Task instructions:
1. In the Little Dead Girl thread, what does The Halloween Lady give as the reason she has wanted to make a little undead girl?
2. From the Little Dead Girl thread, reproduce the passage that runs from "## The Halloween" up to and including "Shelly!!! Way to go.".

Source extract:

::::::::

# Little Dead Girl



## Sytnathotep (Oct 10, 2011)

Heya! Finally getting around to posting the final pics of this prop. I don't normally like children, but I've really taken to this one! :googly:


----------



## jdubbya (Nov 6, 2005)

So creepy! What is the armature made from? How tall does it stand? I was taken by this in your haunt video. Love this kind of stuff.


----------



## Sytnathotep (Oct 10, 2011)

jdubbya said:


> So creepy! What is the armature made from? How tall does it stand? I was taken by this in your haunt video. Love this kind of stuff.


Thanks! I have some WiP photos in this thread. This prop was loosely based of this tutorial.


----------



## RoxyBlue (Oct 6, 2008)

Nice dress!:jol:


----------



## Sytnathotep (Oct 10, 2011)

RoxyBlue said:


> Nice dress!:jol:


It is, isn't it! A great thrift store score. I actually have another off-green (and I mean off, like glow-in-the-dark green ) one that might be for a future big sister to this one! 

http://www.hauntforum.com//www.pinterest.com/pin/create/extension/


----------



## Lord Homicide (May 11, 2012)

Nice knockouts!


----------



## The Halloween Lady (Aug 18, 2010)

Oh my gosh, when I saw your little dead girl I immediately thought of Creepy Shelly! She is one of my all time favorite props and I've wanted to make a little undead girl ever since I saw her several years ago. You really did a super job, she's every bit as creepy as Shelly!!! Way to go.


----------



## Headless (Sep 4, 2011)

Niceeeeeeeeeeeeee!


----------



## bobzilla (Nov 13, 2008)

Super creepy!
Nice work


----------



## Hairazor (Mar 13, 2012)

She is delightfully creepy!!


----------

::::::::

Records:
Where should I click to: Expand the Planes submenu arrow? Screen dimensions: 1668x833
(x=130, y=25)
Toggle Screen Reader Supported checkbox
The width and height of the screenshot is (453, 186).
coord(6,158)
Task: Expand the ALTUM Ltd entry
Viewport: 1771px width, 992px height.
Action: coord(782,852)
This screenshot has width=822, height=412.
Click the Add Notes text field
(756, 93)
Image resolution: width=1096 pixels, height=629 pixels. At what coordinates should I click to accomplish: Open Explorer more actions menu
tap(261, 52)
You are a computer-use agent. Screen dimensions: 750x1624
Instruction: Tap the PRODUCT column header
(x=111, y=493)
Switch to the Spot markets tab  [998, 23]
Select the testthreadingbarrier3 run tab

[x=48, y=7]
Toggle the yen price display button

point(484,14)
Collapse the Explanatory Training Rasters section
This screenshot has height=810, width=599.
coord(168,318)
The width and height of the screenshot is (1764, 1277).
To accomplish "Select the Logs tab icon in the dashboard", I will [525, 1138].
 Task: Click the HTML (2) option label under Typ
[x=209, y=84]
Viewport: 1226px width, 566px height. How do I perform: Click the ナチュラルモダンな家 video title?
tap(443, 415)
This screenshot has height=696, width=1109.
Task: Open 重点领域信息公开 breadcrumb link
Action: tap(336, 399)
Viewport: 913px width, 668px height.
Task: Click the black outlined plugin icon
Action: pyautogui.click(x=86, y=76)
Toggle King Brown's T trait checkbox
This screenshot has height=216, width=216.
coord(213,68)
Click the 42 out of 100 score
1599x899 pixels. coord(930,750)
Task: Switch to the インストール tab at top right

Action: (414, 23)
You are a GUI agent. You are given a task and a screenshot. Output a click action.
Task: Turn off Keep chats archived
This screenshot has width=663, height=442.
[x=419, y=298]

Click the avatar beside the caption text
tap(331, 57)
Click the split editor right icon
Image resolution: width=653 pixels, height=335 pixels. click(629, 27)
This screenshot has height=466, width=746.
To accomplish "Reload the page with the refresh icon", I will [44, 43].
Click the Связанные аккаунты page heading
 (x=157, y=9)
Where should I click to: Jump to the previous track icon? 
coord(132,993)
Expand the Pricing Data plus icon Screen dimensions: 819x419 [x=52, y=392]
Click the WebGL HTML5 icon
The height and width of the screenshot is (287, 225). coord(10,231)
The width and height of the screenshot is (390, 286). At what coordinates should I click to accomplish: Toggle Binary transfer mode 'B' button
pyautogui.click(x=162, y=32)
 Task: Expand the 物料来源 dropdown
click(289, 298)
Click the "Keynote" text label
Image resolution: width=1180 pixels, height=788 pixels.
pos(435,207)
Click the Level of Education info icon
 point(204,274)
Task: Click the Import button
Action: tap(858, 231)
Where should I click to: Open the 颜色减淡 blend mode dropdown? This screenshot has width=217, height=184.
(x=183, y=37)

::::::::

Responses by task:
1. She has wanted to make one ever since she saw Creepy Shelly several years ago. She calls Creepy Shelly one of her all-time favorite props.

2.
## The Halloween Lady (Aug 18, 2010)

Oh my gosh, when I saw your little dead girl I immediately thought of Creepy Shelly! She is one of my all time favorite props and I've wanted to make a little undead girl ever since I saw her several years ago. You really did a super job, she's every bit as creepy as Shelly!!! Way to go.